_Work task_: The records follow. Copy them exactly, but omit the pictures.

_Dataset excerpts_:
+ + + +
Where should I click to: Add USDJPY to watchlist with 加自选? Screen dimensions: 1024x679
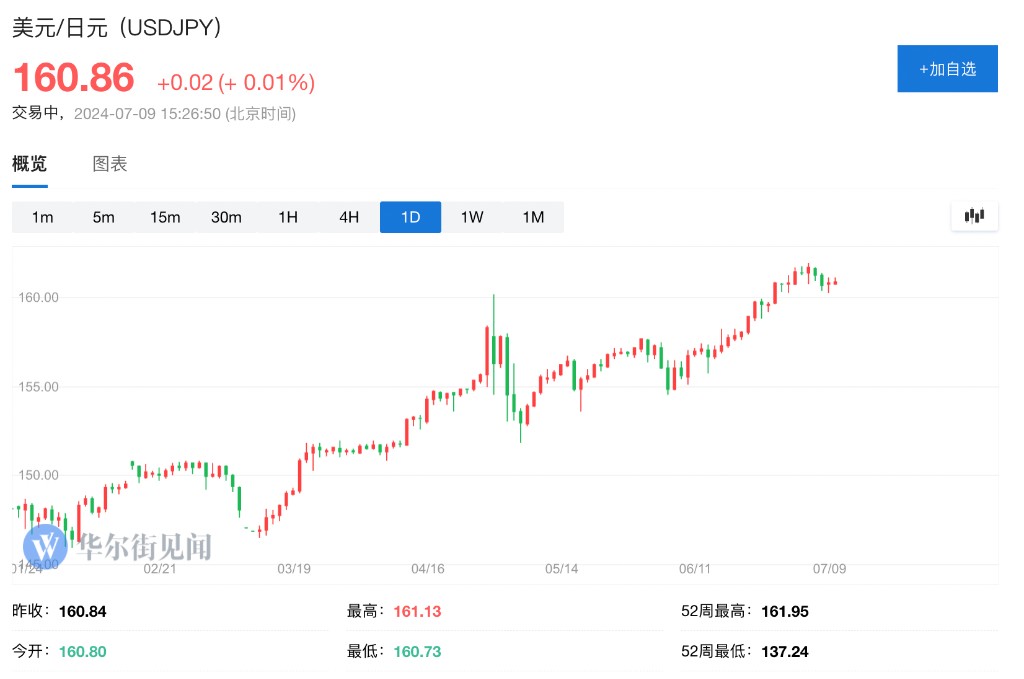(947, 69)
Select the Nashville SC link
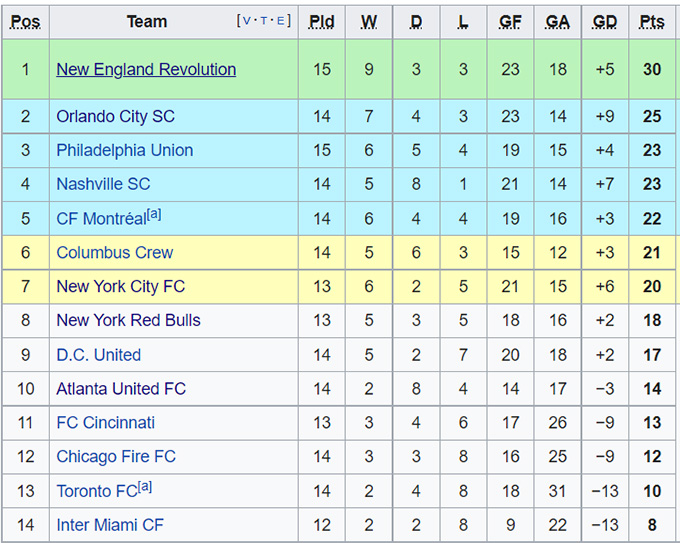 [x=103, y=184]
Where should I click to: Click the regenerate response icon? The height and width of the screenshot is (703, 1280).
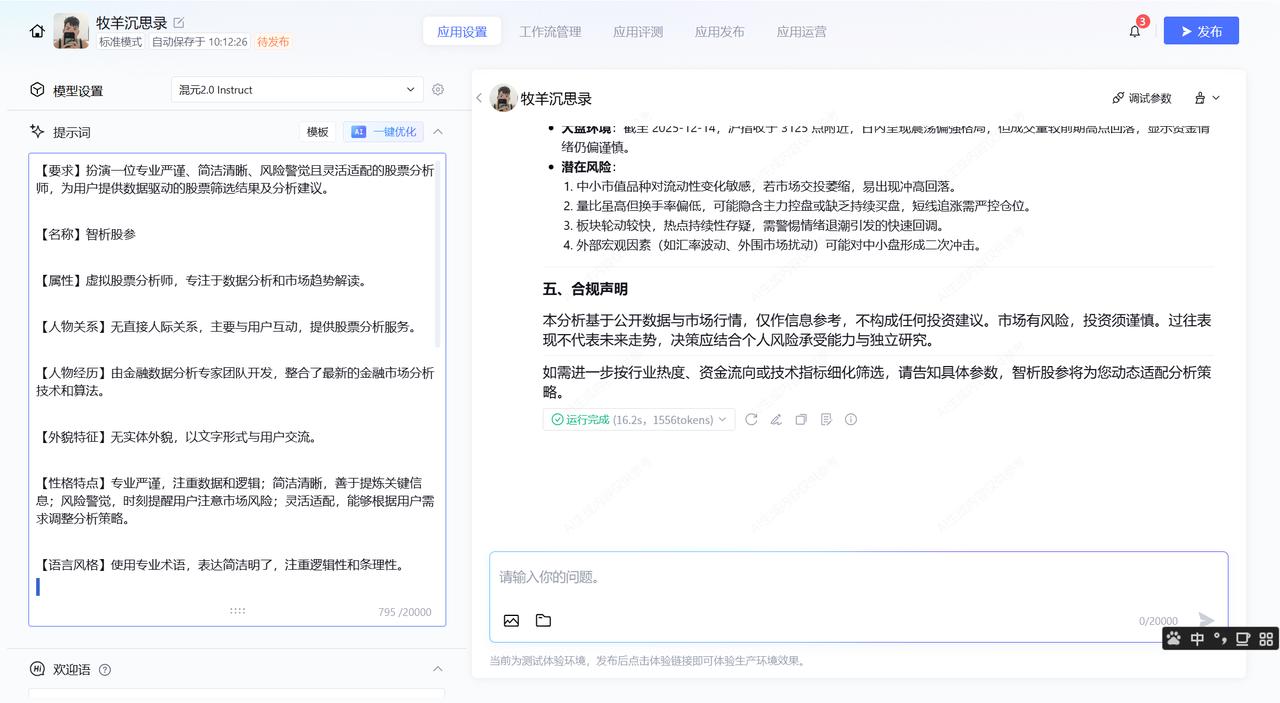pos(751,419)
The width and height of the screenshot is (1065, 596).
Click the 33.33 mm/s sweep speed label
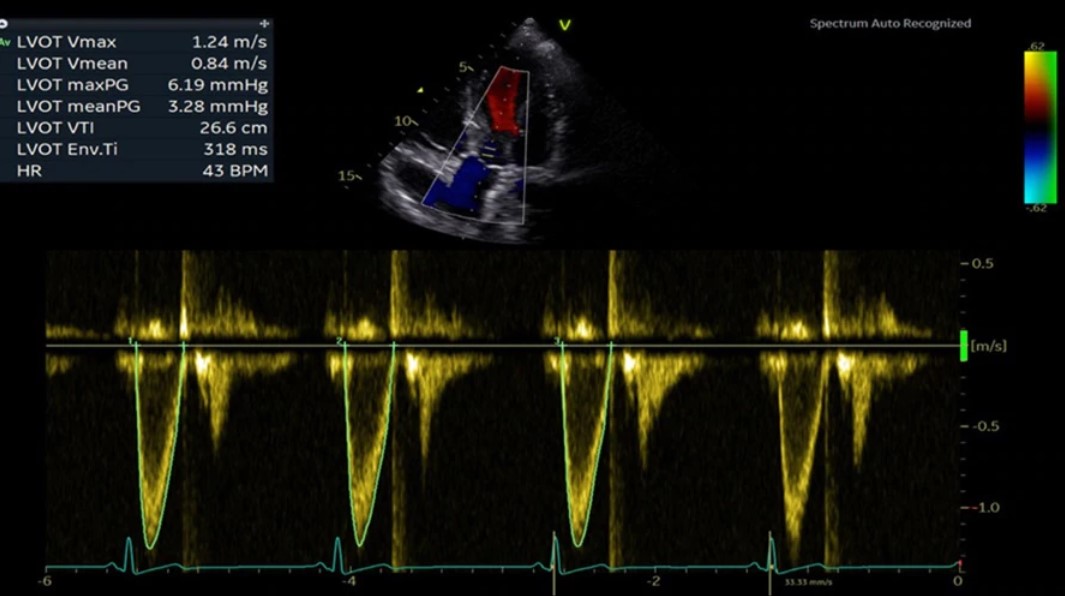(x=797, y=580)
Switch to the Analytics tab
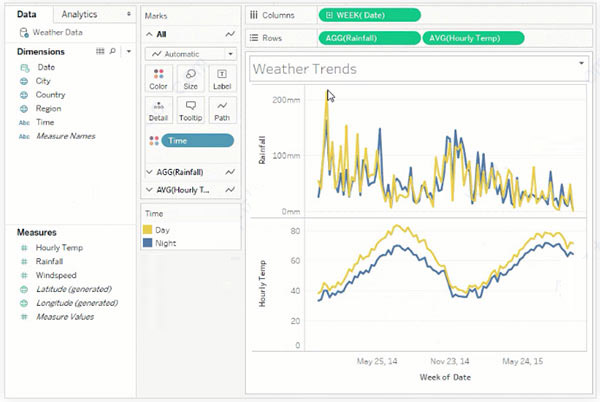Screen dimensions: 600x402 click(80, 14)
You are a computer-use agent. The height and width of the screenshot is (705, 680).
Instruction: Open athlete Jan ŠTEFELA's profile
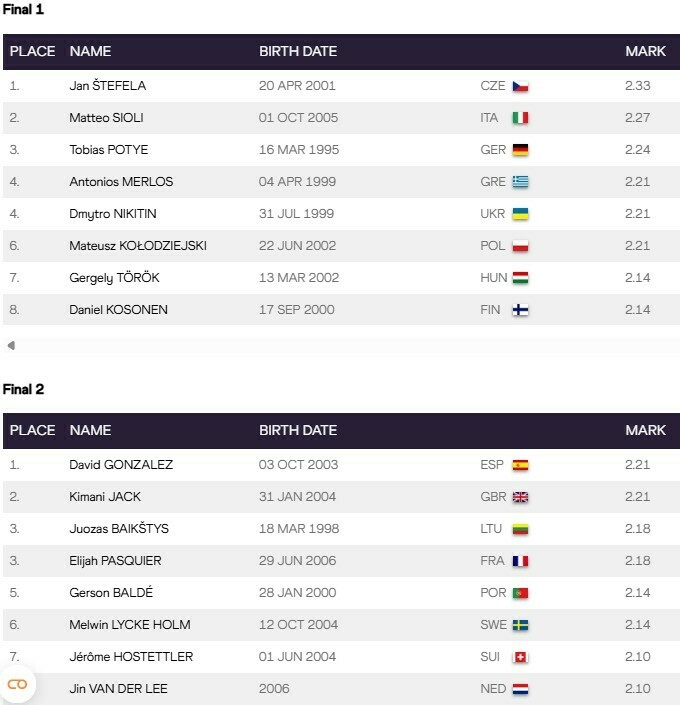click(x=107, y=86)
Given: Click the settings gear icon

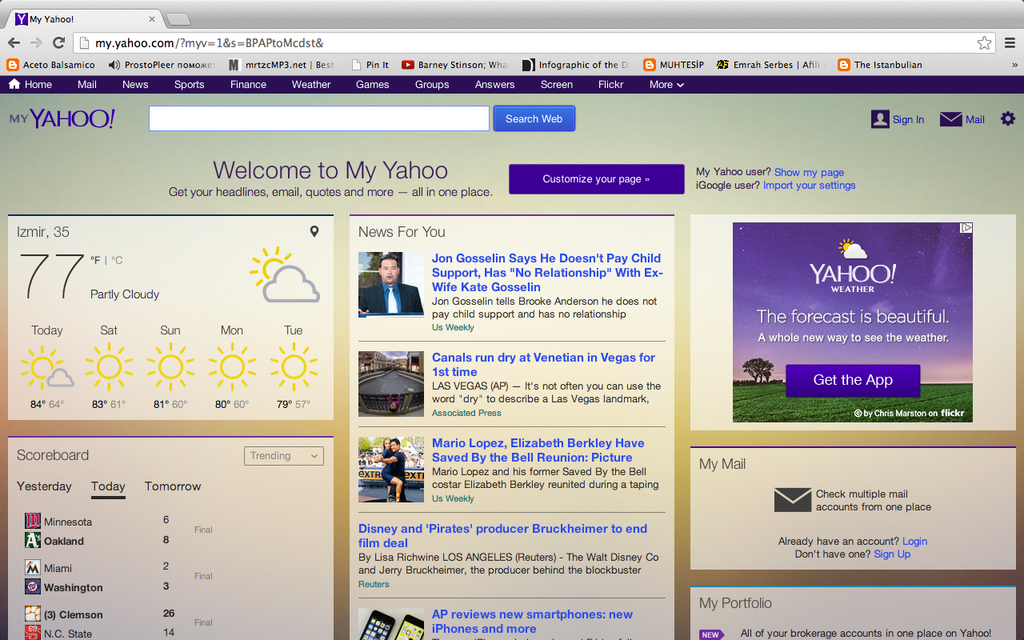Looking at the screenshot, I should coord(1007,119).
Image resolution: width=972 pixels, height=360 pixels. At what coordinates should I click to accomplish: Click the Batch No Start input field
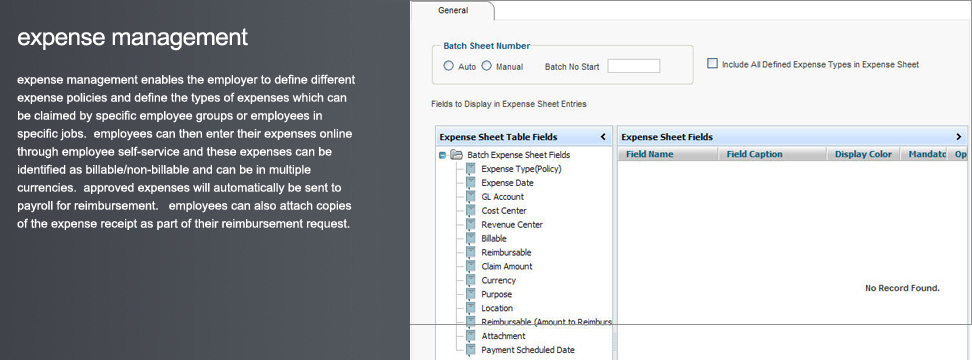pos(634,66)
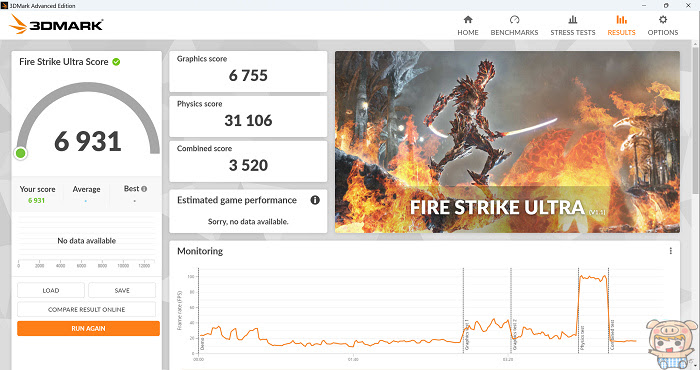Click the vertical scrollbar on the right
This screenshot has width=700, height=370.
click(x=696, y=121)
+ + + +
_Answer to this problem_:
Where should I click to: Add USDJPY to watchlist with 加自选? Screen dimensions: 1024x679
(947, 69)
Select the Nashville SC link
 [x=103, y=184]
Where should I click to: Click the regenerate response icon? The height and width of the screenshot is (703, 1280).
pos(751,419)
The width and height of the screenshot is (1065, 596).
Click the 33.33 mm/s sweep speed label
(x=797, y=580)
Switch to the Analytics tab
Screen dimensions: 600x402 click(80, 14)
You are a computer-use agent. The height and width of the screenshot is (705, 680).
Instruction: Open athlete Jan ŠTEFELA's profile
click(x=107, y=86)
Given: Click the settings gear icon

Looking at the screenshot, I should coord(1007,119).
Image resolution: width=972 pixels, height=360 pixels. At what coordinates should I click to accomplish: Click the Batch No Start input field
pos(634,66)
Click the vertical scrollbar on the right
This screenshot has width=700, height=370.
click(x=696, y=121)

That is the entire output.